# Mega walnut tree in backyard



## thewoodchuck (Aug 28, 2013)

View attachment 312122


This is a walnut tree in the backyard of a house I just purchased. The board leaning against the tree is a 10'6" long 4x4. I measured the circumference at right around 13' around chest height. The tree has many branches but the trunk is still thick up to about 20-25'. Any opinions out there if this might be a lumber gold mine? I have my doubts since it is in a city setting but thought I'd check it out just in case I can pay the house off with it.


----------



## olyman (Aug 29, 2013)

thewoodchuck said:


> View attachment 312122
> 
> 
> This is a walnut tree in the backyard of a house I just purchased. The board leaning against the tree is a 10'6" long 4x4. I measured the circumference at right around 13' around chest height. The tree has many branches but the trunk is still thick up to about 20-25'. Any opinions out there if this might be a lumber gold mine? I have my doubts since it is in a city setting but thought I'd check it out just in case I can pay the house off with it.



in the backyard?? aint a single sawyer will touch it..wayyyy tooo many trees had nails,fence,and what not hammered into them years ago..if you saw it with a chainsaw mill yourself..............................


----------



## flashhole (Aug 29, 2013)

I'll give you $10 for it but you have to pay shipping to NY.


----------



## rarefish383 (Aug 29, 2013)

As value to your property, it's worth more standing. If you wanted to get rid of it because they are kinda dirty trees, dropping nuts and all, sadly to say, it's worth more as firewood. If you could find someone to mill it up, stack it to air dry for a couple years, then you might get a fair return on it. You have limbs big enough to get milled lumber out of. Good luck, Joe.


----------



## Big Beech (Aug 29, 2013)

rarefish383 said:


> As value to your property, it's worth more standing. If you wanted to get rid of it because they are kinda dirty trees, dropping nuts and all, sadly to say, it's worth more as firewood. If you could find someone to mill it up, stack it to air dry for a couple years, then you might get a fair return on it. You have limbs big enough to get milled lumber out of. Good luck, Joe.



Too many quick responses to say the tree is worth cord only.
Get a metal detector or find a man with one. 10 mins u will have a difinitive answer


----------



## showrguy (Aug 29, 2013)

Big Beech said:


> Too many quick responses to say the tree is worth cord only.
> Get a metal detector or find a man with one. 10 mins u will have a difinitive answer



our wood market on this side of the pond is/has been in the crapper..
actually every market here is/has been in the crapper..

the only market that's booming is food stamps and welfare !!!


----------



## Big Beech (Aug 29, 2013)

Screen grounding records:
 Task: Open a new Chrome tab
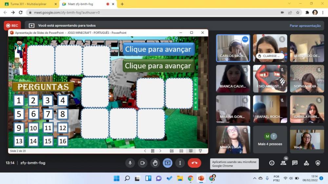click(x=122, y=4)
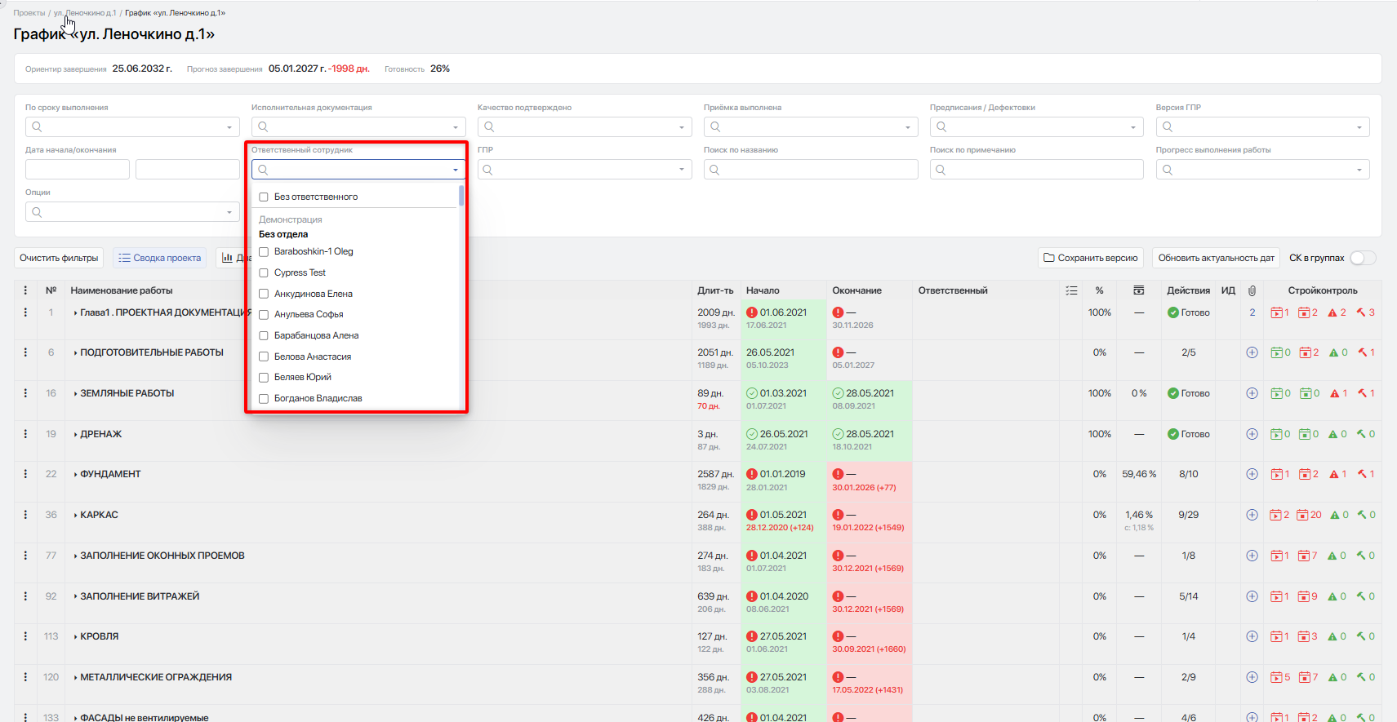This screenshot has height=722, width=1397.
Task: Click the employee dropdown list scrollbar
Action: pyautogui.click(x=461, y=196)
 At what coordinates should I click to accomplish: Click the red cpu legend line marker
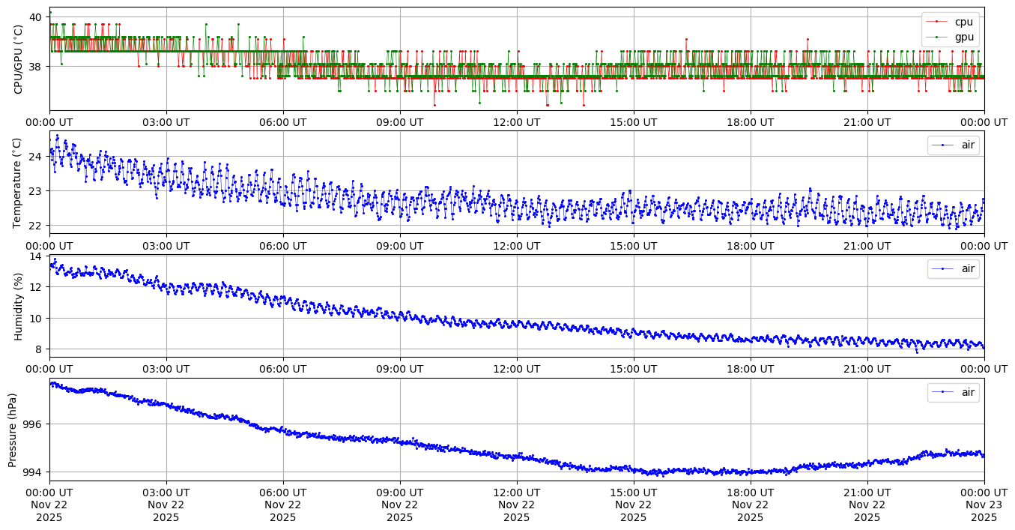pos(942,22)
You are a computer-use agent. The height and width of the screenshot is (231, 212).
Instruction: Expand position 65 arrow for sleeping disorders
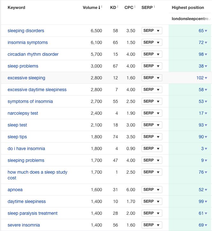click(206, 31)
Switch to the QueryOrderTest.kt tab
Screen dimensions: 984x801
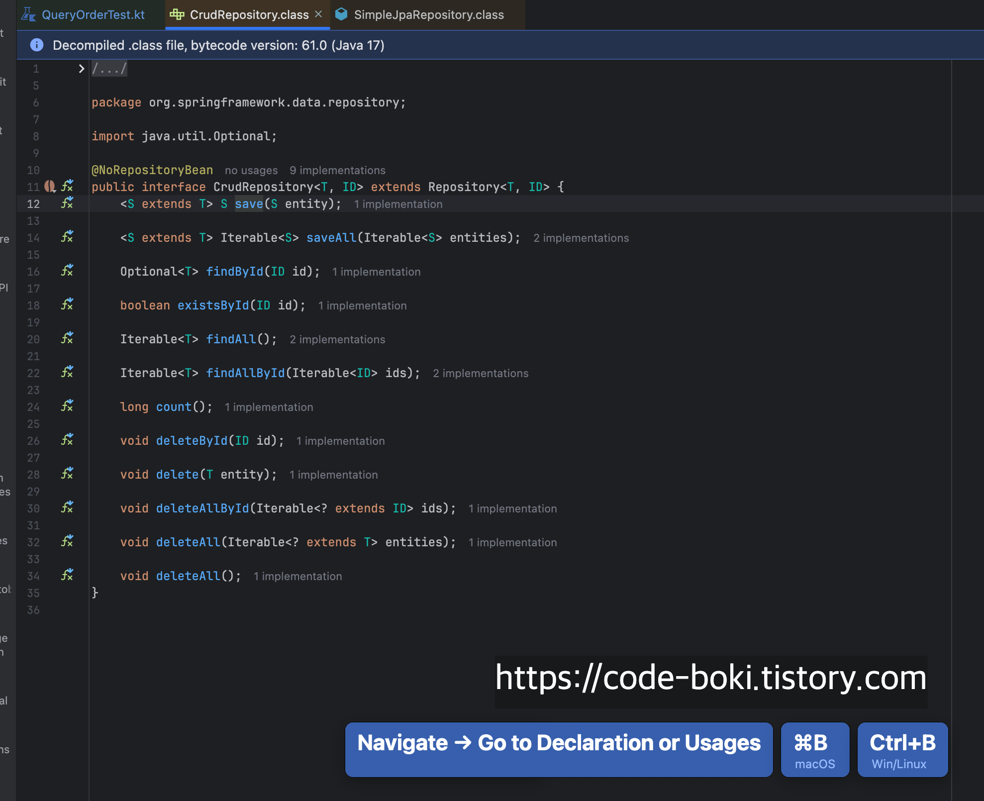click(93, 15)
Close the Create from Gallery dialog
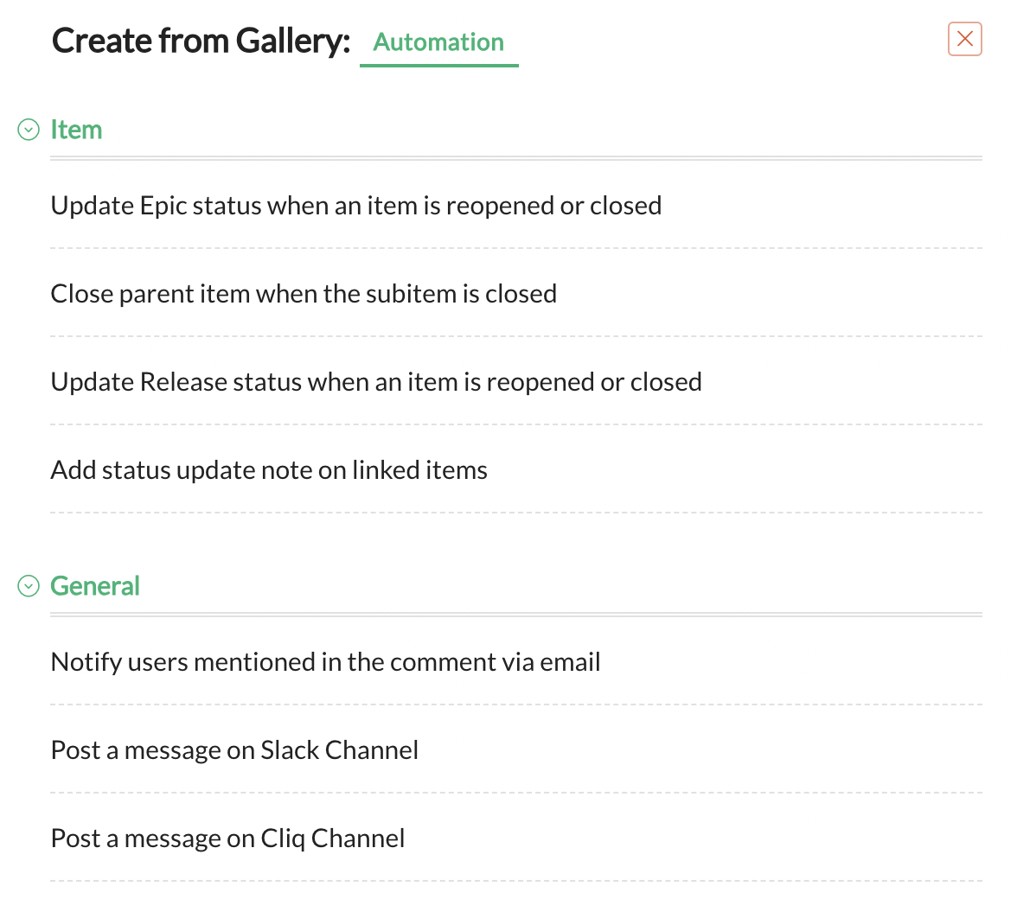1017x899 pixels. (x=964, y=39)
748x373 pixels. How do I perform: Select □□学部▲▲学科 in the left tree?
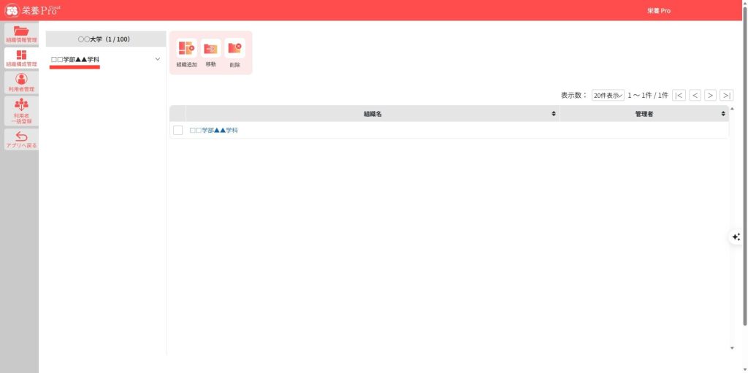[75, 59]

Task instructions:
• 1. List every distinct username that posts in the walnut tree thread.
• 2. Continue the walnut tree thread from the point where it stops.
The records are not needed for this work.

Responses to the tasks:
• 1.
thewoodchuck
olyman
flashhole
rarefish383
Big Beech
showrguy

• 2.
showrguy said:


> our wood market on this side of the pond is/has been in the crapper..
> actually every market here is/has been in the crapper..
> 
> the only market that's booming is food stamps and welfare !!!



if your constantly turning all trees in to firewood, not surprised. you keep burning all the good stuff :msp_biggrin:


----------



## Dave Boyt (Aug 29, 2013)

Looks like around 750 board feet in the main log. After cutting into nails, wire, bolts, an ax head, and cement, I'd throw that one on my Norwood mill in a heartbeat. The only thing that tree could possibly have in it that would surprise me is clear boards. I used a cobaltized (bi-metal) sawmill blade to mill this walnut that I knew had fence wire in it. Actually created some pretty grain, and the blade was still cutting fine after slicing through at least 50 strands of wire.

View attachment 312169


Where in Kansas are you? I'm 20 miles south of Joplin, MO, and often work in the Pittsburg, KS area. Do you want the lumber, or looking to sell?


----------



## DaltonPaull (Aug 29, 2013)

*In the North West it would be valuable*

Around here it would be valuable - but that could be an expensive removal so you'd be lucky to break even unless you did all the work yourself.

If someone were to mill slabs from that tree and kiln dry them they could would be worth $10-20 a board ft.

Metal or no metal, that tree is WAY too good for firewood but I'd vote for letting it stand if it's healthy.


----------



## Timberwerks (Aug 29, 2013)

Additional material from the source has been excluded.